このドライバープログラムはもう何年も前に作ってほったらかしにしていました.今回Javaライブラリを修正したのでプロジェクトを再ビルドして動かしてみました.

ところが前はなんの問題もなく動いてくれていたはずのドライバでやたらエラーが出ます.全然まともに動いてくれません.例えば

java.lang.ClassCastException Message=net.sf.saxon.style.XSLStylesheet cannot be cast to net.sf.saxon.tree.DocumentImpl

これはXSLTスタイルシートがxsl:importやxsl:includeで別スタイルシートを呼び出すときに参照を解決するために作ったSystemResourceURIResolverクラス内で発生してしまいます.

TransformerFactory transformerFactory = TransformerFactory.newInstance();
transformerFactory.setURIResolver(new SystemResourceURIResolver());

何か変です.見てみるとこのSystemResourceURIResolverクラスではご丁寧に要求されたスタイルシートを読み込んでDOMを作り、そのドキュメントノードをjavax.xml.transform.Sourceとして返していました.

DOMSource styleSrc=new DOMSource([XSLTスタイルシートのDOMのドキュメントノード]);
styleSrc.setSystemId(path);
System.out.println("Loading stylesheet:"+path);
return styleSrc;

何故こんなプログラムにしたのか良くわからないのですが、たぶんサンプルをそのままデッドコピーしていたのでしょう.これはStreamSourceからSourceをコンストラクトするようにして解決しました.

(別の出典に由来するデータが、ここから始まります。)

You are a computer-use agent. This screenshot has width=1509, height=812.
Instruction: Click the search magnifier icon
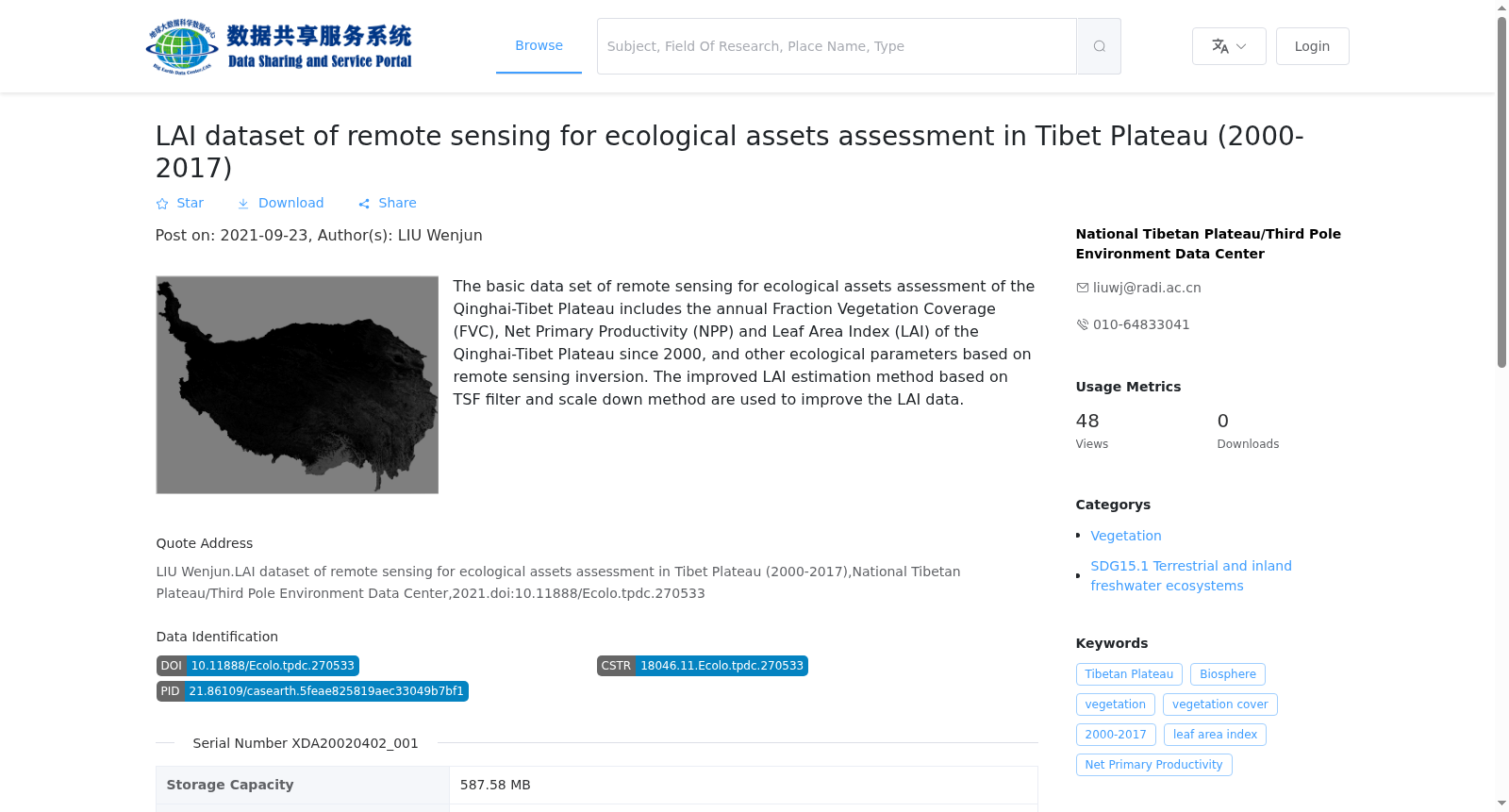pyautogui.click(x=1099, y=46)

Source xsl = new StreamSource(new File(path));
xsl.setSystemId(path);
System.out.println("Loading stylesheet:"+path);
return xsl;

ところが今度は

TransformerFactory transformerFactory = TransformerFactory.newInstance();
transformerFactory.setURIResolver(new SystemResourceURIResolver());
DOMSource xsl=new DOMSource([XSLスタイルシートのドキュメントノード]);
xsl.setSystemId(stylePath);
Transformer transformer = transformerFactory.newTransformer(xsl);
DOMSource domSource = new DOMSource([入力XMLファイルのドキュメントノード]);
File outf=new File("[XMLデータのパス]"+"/"+args[0]+".fo");
StreamResult streamResult=new StreamResult(outf);
transformer.transform(domSource, streamResult);

というコードで変換は動いてくれるようになったのですが、結果がやたら変です.XSL-FOを作っているのですが、XSLTスタイルシートJavaコマンドラインから動かしている時とは全然結果が違うのです.病状は

<xsl:template match="/">

のテンプレートがマッチしてくれていないような結果になっています.これもあきらめかけていたのですが、"/"にマッチしていないなら、入力XMLに問題があるのか?と思いDOMのドキュメントノードを渡していたのを

TransformerFactory transformerFactory = TransformerFactory.newInstance();
transformerFactory.setURIResolver(new SystemResourceURIResolver());
String stylePath="[XSLスタイルシートのパス]"+"/"+args[1]+".xsl";
Source xsl = new StreamSource(new File(stylePath));
xsl.setSystemId(stylePath);
Transformer transformer = transformerFactory.newTransformer(xsl);
String inputPath="[XMLデータのパス]"+"/"+args[0]+".xml";
Source inputSource = new StreamSource(new File(inputPath));
inputSource.setSystemId(inputPath);
File outf=new File("[XMLデータのパス]"+"/"+args[0]+".fo");
StreamResult streamResult=new StreamResult(outf);
transformer.transform(inputSource, streamResult);

とやったら一発で完璧に動いてくれました.時間はもう午前1時.現象から見て、XMLファイルのドキュメントノードからDOMSourceを作ったのではドキュメントノード「なし」の構造がスタイルシートに渡されていたということなのでしょう.でも以前は「間違いなく」動いていたので、Javaプラットフォームの変化につれて非互換部分が出てきたのだと思います.(何故ってライブラリのコードに設定したブレークポイントEclipseIDEでそのまま「生きて」いたからです.このドライバープログラムを使ってデバッグした証拠です.)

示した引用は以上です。